7.2. Sampling Distribution for the Sample Mean

Having established that statistics are random variables with their own distributions, we now focus on the most important statistic in all of statistical inference: the sample mean \(\bar{X}\).

Road Map 🧭

  • View the sample mean \(\bar{X}\) as a function of \(n\) independent and identically distributed random variables.

  • Establish \(E[\bar{X}]\) and \(\text{Var}(\bar{X})\) in relation to the distributional properties of these building blocks.

  • Define the standard deviation \(\sigma_{\bar{X}}\) of the sample mean as the standard error and understand how it is influenced by the population standard deviation and sample size.

7.2.1. A New Perspective on the Data-Generating Procedure

So far, we’ve pictured the sampling procedure as drawing individual datapoints \(n\) different times from a single random variable \(X\) (left of Fig. 7.2).

A new perspective of understanding how data points are sampled

Fig. 7.2 Left represents how we used to think of the sampling procedure; we now think in the perspective on the right

For the formal understanding of the sampling distribution of \(\bar{X}\), we need to begin with a new perspective. Imagine that there are \(n\) independent and identically distributed (iid) copies of the population, \(X_1, X_2, \cdots, X_n\), and a sample is constructed by taking one data point from each copy (right of Fig. 7.2).

Through this shift, we can now express the sample mean \(\bar{X}\) as a function of \(n\) random variables:

\[\bar{X} = \frac{1}{n}\sum_{i=1}^n X_i\]

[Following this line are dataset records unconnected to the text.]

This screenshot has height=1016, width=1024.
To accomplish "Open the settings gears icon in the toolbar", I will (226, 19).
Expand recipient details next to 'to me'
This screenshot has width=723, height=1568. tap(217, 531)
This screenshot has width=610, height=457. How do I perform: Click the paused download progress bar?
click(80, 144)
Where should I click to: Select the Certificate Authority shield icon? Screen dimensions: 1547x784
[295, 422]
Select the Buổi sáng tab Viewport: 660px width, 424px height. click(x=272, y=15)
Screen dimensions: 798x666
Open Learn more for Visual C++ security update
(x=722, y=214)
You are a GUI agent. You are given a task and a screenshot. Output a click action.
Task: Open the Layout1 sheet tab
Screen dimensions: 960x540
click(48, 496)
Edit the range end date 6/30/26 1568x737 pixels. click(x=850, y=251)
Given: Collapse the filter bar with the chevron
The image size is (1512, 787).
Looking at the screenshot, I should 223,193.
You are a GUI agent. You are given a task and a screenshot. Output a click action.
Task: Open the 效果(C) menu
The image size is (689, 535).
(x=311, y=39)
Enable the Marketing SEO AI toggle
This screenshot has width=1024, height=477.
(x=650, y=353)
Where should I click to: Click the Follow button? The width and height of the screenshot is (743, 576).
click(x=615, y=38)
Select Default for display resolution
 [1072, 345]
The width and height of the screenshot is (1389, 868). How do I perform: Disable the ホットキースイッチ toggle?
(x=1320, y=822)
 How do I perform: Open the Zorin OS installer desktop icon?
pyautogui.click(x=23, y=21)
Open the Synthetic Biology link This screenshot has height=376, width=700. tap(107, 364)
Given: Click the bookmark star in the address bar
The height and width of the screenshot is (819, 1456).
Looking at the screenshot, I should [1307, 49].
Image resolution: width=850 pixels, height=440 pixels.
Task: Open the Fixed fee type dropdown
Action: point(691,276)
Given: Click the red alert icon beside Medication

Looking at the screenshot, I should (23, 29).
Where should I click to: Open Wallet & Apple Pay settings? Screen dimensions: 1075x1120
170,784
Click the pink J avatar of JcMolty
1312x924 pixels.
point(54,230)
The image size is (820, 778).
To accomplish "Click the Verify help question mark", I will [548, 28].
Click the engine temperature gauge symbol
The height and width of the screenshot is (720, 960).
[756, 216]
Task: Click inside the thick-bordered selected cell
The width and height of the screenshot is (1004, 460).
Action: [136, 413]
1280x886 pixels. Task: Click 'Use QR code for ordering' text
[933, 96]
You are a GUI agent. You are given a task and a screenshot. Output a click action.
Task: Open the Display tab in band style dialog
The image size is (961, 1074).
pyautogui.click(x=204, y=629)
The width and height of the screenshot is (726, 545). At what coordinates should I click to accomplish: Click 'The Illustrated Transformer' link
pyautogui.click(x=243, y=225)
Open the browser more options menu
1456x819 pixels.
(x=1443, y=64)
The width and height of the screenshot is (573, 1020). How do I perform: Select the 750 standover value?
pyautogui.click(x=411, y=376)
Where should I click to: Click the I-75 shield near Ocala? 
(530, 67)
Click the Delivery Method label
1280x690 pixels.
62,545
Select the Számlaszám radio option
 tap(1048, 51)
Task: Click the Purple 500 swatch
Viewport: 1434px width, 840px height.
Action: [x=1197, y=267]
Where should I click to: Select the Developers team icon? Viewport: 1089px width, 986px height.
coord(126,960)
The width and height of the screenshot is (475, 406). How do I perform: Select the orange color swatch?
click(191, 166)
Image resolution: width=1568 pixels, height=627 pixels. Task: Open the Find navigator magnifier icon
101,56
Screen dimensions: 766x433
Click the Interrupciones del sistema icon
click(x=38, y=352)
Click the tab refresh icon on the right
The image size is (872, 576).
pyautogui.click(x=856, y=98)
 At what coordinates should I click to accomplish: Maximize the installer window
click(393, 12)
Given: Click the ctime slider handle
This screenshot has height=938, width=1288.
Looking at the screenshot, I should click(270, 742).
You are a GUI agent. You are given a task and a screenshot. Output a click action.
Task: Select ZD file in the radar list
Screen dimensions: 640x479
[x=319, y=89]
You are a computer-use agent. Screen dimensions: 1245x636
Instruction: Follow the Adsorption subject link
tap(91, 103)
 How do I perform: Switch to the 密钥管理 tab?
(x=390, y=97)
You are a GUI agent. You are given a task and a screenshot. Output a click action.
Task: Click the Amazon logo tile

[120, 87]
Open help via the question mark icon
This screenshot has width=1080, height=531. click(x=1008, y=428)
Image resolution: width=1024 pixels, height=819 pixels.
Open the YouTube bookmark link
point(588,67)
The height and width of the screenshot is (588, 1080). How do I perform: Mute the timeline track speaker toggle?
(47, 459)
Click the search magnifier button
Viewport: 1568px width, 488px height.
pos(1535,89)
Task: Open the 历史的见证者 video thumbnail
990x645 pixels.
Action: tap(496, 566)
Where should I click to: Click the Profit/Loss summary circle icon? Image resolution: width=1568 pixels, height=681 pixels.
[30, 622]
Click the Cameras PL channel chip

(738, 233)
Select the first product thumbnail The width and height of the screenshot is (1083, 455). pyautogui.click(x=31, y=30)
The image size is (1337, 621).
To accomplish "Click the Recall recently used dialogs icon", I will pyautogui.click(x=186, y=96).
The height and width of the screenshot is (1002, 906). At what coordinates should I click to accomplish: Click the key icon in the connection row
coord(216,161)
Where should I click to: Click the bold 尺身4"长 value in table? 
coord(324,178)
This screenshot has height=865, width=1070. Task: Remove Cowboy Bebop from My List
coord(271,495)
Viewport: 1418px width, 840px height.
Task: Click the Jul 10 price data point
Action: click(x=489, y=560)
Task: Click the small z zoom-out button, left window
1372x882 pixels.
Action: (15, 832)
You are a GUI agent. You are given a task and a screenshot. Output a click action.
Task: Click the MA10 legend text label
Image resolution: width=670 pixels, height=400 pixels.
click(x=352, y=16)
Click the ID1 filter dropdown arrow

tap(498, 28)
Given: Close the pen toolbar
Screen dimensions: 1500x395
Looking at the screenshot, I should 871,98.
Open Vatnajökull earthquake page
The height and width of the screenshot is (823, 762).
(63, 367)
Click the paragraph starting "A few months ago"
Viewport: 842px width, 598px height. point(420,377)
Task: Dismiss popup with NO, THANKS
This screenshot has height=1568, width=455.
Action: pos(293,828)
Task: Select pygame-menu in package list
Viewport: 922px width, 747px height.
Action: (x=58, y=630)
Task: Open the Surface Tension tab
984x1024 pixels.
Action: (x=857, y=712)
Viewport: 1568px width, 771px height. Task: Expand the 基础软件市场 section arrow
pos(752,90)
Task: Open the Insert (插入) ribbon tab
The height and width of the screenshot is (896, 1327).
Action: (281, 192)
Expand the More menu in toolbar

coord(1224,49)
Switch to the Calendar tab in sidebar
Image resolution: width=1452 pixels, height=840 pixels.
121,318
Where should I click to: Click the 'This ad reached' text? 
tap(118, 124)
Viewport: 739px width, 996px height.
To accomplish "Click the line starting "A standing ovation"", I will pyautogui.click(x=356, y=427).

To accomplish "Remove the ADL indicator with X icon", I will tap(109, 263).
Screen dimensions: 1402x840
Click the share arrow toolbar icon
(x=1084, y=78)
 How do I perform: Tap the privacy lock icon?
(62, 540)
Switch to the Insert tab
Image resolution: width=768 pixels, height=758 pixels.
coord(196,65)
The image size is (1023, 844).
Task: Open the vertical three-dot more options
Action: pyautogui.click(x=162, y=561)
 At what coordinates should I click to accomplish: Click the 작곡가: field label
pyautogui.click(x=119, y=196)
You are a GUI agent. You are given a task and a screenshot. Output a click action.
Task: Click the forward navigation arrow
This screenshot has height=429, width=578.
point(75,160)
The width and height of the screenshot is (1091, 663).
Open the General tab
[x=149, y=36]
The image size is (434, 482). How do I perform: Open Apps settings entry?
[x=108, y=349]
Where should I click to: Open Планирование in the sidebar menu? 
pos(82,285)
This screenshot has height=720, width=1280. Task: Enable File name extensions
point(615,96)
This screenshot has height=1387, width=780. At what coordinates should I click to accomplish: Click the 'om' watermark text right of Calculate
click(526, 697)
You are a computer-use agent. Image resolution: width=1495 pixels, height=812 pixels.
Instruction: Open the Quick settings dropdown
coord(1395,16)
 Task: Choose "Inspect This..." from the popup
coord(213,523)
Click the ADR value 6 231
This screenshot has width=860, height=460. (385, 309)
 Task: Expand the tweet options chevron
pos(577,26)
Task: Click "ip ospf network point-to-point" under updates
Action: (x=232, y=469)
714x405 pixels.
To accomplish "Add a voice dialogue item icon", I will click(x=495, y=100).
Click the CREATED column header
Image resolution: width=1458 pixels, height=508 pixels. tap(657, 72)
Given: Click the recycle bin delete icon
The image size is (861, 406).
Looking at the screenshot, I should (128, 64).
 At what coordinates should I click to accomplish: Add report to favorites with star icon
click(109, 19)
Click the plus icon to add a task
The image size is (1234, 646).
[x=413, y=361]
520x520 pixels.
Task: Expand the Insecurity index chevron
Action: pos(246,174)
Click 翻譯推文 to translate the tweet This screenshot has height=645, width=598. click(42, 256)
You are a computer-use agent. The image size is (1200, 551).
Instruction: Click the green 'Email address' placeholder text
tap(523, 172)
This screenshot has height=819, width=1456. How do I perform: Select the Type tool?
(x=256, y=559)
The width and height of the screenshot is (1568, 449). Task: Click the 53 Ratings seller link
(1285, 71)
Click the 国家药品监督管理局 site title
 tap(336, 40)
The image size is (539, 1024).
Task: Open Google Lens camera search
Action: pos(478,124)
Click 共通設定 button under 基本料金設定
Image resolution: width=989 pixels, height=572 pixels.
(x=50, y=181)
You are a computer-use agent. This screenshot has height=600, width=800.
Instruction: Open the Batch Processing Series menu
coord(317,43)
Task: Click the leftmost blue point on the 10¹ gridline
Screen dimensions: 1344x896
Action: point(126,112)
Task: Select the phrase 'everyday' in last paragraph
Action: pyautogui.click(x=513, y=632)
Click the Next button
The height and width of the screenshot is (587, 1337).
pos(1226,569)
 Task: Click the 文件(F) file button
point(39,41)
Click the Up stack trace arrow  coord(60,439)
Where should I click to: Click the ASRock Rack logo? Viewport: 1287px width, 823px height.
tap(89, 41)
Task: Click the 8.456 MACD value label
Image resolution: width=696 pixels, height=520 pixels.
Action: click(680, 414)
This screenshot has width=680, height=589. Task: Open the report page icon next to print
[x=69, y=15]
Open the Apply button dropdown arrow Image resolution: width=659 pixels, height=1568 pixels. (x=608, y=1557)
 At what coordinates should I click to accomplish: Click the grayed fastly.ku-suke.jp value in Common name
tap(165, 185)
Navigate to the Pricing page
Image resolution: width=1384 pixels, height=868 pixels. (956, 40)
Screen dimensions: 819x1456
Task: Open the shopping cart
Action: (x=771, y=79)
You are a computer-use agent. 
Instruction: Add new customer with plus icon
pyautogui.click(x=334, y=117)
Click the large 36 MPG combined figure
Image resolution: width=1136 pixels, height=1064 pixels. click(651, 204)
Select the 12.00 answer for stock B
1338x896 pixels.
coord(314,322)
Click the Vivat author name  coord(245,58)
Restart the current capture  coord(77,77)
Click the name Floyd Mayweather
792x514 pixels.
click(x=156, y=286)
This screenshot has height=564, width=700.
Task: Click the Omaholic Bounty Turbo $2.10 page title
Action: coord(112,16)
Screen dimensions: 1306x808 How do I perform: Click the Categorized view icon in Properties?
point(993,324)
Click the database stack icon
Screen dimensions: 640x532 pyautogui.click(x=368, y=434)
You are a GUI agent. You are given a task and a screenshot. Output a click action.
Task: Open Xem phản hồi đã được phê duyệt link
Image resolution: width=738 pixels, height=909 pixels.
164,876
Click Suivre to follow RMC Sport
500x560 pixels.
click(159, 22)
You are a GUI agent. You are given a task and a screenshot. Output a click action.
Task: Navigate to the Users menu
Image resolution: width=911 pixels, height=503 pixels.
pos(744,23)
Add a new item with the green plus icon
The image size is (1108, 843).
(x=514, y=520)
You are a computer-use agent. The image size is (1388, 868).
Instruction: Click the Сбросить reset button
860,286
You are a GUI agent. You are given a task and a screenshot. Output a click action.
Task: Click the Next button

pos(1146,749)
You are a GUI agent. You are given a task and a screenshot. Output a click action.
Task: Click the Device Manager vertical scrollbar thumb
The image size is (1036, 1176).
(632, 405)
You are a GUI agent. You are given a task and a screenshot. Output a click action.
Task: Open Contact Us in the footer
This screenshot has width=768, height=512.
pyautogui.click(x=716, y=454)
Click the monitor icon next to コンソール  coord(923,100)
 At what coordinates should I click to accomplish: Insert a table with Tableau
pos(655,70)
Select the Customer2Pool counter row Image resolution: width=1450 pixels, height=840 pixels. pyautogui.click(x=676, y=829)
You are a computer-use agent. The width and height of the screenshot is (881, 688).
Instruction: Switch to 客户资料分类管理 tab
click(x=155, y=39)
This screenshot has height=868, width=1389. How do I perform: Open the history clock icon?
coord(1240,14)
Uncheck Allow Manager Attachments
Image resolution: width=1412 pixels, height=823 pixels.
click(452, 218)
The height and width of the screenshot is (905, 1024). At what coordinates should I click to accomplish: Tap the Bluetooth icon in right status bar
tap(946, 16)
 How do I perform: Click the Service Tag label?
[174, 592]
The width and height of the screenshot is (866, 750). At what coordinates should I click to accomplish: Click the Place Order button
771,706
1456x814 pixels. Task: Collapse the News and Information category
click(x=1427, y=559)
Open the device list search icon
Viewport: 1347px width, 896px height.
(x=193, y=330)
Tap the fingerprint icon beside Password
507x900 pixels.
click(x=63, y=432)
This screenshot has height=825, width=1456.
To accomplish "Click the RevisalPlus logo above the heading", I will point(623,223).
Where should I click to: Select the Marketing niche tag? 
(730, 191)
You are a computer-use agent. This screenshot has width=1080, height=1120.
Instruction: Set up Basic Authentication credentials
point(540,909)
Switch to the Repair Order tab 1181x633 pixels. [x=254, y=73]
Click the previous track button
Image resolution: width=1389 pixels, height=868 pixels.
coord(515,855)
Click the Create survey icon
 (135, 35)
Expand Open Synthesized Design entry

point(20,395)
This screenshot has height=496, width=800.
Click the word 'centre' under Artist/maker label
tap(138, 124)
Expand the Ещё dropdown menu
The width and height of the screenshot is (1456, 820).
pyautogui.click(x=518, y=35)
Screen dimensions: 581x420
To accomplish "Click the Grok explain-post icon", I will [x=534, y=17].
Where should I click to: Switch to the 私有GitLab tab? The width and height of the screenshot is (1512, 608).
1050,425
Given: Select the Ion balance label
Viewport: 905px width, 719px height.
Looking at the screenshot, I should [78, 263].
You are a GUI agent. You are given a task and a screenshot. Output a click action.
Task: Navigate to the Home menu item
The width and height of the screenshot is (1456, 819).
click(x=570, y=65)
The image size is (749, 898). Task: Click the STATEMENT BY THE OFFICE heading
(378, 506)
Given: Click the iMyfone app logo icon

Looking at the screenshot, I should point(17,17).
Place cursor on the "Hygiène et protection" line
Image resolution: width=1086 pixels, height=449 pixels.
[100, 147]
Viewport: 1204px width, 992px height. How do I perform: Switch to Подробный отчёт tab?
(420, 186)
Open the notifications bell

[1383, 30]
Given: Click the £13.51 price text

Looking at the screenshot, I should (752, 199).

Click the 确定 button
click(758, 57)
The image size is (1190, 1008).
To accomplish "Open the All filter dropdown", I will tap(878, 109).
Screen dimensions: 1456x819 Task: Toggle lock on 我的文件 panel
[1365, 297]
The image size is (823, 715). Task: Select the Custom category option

This allows us to break down the properties of the random variable \(\bar{X}\) in terms of its building blocks \(X_1, X_2, \cdots, X_n\), with which we are more familiar.

7.2.2. Visualizing Sampling Distributions

Let’s get a feel for how sampling distributions behave with a concrete visual example.

The Population: Exponential Distribution

Consider a population that follows an exponential distribution with parameter \(\lambda = 1\). Recall that this distribution is highly right-skewed, with most values bunched near 0 and a long tail extending to the right. The population mean is \(\mu = 1/\lambda = 1\), and the population standard deviation is \(\sigma = 1/\lambda = 1\).

The pdf of exponential distribution

Fig. 7.3 The exponential population: highly right-skewed with mean \(\mu=1\)

When we conduct statistical inference in practice, we won’t know the population follows an exponential distribution or what its parameter value is. For now, we’ll assume this knowledge so we can compare our sample results to the known truth.

Sampling with n = 5

Let’s start by taking one sample of size \(n = 5\) from this population. The code below samples five numbers from the population, and computes the average:

# Take one sample of size 5
sample1 <- rexp(5, rate = 1)
sample_mean1 <- mean(sample1)
# Result: 0.39

We repeat this process many times (num_samples). Each repetition samples a different set of five numbers and thus produces a different sample mean.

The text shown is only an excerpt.